- State Bank of India's sour-debt ratio narrows to 4.15%
- Bank of Baroda, ICICI had reported wider bad-loan ratios
State Bank of India, the country’s largest lender by assets, posted a 25 percent increase in second-quarter profit as it boosted interest income and curtailed soured debt. Its shares rose the most in almost three months.
Net income climbed to 38.8 billion rupees ($590 million) in the three months ended Sept. 30 from 31 billion rupees a year earlier, the Mumbai-based lender said in an exchange filing Friday. Its gross bad-loan ratio narrowed to 4.15 percent from 4.29 percent in June, in contrast to rivals Bank of Baroda and ICICI Bank Ltd., which reported increased ratios for the September quarter.
Chairman Arundhati Bhattacharya is seeking to keep stressed assets at the state-controlled bank in check and bolster earnings amid sluggish economic growth. The lender sold 4 billion rupees of soured debt to asset-reconstruction companies in the September quarter and the bank was able to recover more bad loans, Bhattacharya told reporters at a briefing following the earnings report.
“SBI has managed to cut down the bad-loan ratio even in a tough operating environment,” Karthikeyan P, a Chennai-based banking analyst at Cholamandalam Securities Ltd., said by phone. “The worst in terms of asset quality seems to be over for the bank.”
The pace of bad-loan formation had also slowed, Bhattacharya said at the briefing. Since assuming her post in October 2013, the chairman has tightened requirements for corporate lending and pushed to increase credit to consumers for homes and autos, where defaults are lower. She helms a panel of SBI bankers who work on recovering stressed assets above 5 billion rupees.
Shares of the lender rose 3.9 percent, the most since Aug. 17, to 243 rupees in Mumbai, paring this year’s losses to 22 percent. The S&P BSE India Bankex index, which tracks 10 lenders, has slumped 9.1 percent this year.
State Bank’s quarterly net income beat the 36.2 billion-rupee average of 30 analyst estimates compiled by Bloomberg. Interest income in the period rose 9 percent from a year earlier, the lender’s filing showed.
Net income at Bank of Baroda, the country’s second-largest lender by assets, dropped 89 percent in the September quarter from a year earlier to 1.24 billion rupees, an exchange filing showed Friday. The lender more than doubled its bad-loan provisions from the previous year to 18.9 billion rupees as stressed assets rose, the filing shows.

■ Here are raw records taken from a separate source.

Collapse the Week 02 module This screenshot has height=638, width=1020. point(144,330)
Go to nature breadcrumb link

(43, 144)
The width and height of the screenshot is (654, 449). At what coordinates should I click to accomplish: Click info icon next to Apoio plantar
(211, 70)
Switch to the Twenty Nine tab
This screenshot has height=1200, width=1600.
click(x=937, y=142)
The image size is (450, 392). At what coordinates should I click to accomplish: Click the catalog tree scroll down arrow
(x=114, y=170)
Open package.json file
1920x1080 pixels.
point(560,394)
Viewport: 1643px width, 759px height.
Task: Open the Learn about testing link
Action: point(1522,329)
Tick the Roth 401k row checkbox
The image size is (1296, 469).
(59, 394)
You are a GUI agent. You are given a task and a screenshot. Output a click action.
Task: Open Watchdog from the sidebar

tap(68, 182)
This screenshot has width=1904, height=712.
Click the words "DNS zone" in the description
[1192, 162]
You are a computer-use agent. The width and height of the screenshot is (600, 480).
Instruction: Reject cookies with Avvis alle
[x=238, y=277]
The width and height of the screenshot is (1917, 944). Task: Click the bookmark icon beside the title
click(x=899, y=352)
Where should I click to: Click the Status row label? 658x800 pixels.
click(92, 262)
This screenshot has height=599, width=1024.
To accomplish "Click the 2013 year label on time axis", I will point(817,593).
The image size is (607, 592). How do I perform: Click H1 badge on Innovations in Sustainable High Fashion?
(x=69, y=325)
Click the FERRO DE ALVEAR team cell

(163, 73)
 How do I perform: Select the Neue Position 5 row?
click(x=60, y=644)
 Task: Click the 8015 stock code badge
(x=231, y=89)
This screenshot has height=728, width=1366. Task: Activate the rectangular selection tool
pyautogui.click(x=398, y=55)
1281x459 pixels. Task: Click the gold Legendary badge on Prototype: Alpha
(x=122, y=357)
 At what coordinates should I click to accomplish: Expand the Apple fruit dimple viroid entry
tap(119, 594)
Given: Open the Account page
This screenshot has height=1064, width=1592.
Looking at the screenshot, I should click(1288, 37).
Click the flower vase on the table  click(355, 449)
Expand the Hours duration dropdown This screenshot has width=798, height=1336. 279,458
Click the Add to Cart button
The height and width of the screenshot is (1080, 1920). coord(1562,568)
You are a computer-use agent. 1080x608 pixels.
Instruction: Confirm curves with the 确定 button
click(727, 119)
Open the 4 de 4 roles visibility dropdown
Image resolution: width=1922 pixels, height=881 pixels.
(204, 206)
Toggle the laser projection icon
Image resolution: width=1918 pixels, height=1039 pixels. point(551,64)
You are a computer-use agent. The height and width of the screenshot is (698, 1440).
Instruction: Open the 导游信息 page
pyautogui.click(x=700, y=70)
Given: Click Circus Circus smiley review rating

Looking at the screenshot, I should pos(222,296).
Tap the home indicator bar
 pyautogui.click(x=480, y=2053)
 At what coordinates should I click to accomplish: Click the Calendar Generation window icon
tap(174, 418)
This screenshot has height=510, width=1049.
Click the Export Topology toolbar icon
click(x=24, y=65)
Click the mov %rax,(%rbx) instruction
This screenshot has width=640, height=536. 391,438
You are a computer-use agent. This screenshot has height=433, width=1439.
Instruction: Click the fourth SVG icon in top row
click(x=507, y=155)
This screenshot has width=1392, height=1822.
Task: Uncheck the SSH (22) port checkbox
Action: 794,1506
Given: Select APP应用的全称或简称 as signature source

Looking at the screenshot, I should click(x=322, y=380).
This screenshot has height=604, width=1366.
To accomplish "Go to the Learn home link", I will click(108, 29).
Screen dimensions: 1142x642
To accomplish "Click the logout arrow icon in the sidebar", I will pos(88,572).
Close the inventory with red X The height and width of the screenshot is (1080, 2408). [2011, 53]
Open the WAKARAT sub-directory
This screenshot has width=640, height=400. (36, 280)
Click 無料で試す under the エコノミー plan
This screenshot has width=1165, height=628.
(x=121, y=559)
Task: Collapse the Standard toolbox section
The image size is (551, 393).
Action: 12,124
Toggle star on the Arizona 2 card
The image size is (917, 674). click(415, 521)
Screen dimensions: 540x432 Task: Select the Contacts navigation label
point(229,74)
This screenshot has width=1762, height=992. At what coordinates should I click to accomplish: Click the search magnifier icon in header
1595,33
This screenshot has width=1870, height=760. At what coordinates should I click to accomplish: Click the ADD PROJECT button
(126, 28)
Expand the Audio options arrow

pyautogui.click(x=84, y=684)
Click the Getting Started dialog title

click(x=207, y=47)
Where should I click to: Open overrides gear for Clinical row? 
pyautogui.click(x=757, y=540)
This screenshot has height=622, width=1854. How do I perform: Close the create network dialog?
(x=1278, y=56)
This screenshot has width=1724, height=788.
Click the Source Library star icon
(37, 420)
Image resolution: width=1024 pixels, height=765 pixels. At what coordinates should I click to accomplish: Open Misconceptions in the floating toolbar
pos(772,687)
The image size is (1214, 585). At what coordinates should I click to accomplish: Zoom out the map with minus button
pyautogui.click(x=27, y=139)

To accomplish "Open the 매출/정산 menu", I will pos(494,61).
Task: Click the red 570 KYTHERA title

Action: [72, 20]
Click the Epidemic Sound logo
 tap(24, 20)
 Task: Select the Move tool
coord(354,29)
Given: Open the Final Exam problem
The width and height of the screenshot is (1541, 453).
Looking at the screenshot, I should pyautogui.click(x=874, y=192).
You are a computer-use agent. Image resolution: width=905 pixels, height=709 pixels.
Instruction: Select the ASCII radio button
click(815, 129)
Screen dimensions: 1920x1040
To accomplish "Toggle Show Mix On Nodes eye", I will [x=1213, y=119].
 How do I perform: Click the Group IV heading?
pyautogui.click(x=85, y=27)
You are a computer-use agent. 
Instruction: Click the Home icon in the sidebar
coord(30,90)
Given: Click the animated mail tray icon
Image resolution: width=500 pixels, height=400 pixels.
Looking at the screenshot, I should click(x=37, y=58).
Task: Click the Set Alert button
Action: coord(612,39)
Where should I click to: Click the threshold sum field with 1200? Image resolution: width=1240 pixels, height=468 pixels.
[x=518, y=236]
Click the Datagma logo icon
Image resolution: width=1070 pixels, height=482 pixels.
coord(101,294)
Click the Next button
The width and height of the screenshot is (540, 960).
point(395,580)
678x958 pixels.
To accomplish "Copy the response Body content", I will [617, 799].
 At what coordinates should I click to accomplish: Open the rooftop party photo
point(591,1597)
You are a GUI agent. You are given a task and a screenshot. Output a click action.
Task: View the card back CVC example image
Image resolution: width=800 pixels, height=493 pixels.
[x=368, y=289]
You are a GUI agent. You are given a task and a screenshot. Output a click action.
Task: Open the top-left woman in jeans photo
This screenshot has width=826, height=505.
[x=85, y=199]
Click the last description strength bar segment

State Bank’s provisions for soured credit rose by 14 percent from the previous quarter, it said.
A revival in India’s economy may improve loan demand and strengthen borrowers’ ability to repay, further improving the outlook for a lender that has more than 16,000 branches. The Reserve Bank of India, which started the year with two unscheduled interest-rate cuts, lowered its benchmark repurchase rate by half a percentage point to 6.75 percent on Sept. 29.
“The expected revival in the economy, along with easing borrowing costs, will help in strengthening earnings going ahead,” Cholamandalam’s Karthikeyan said.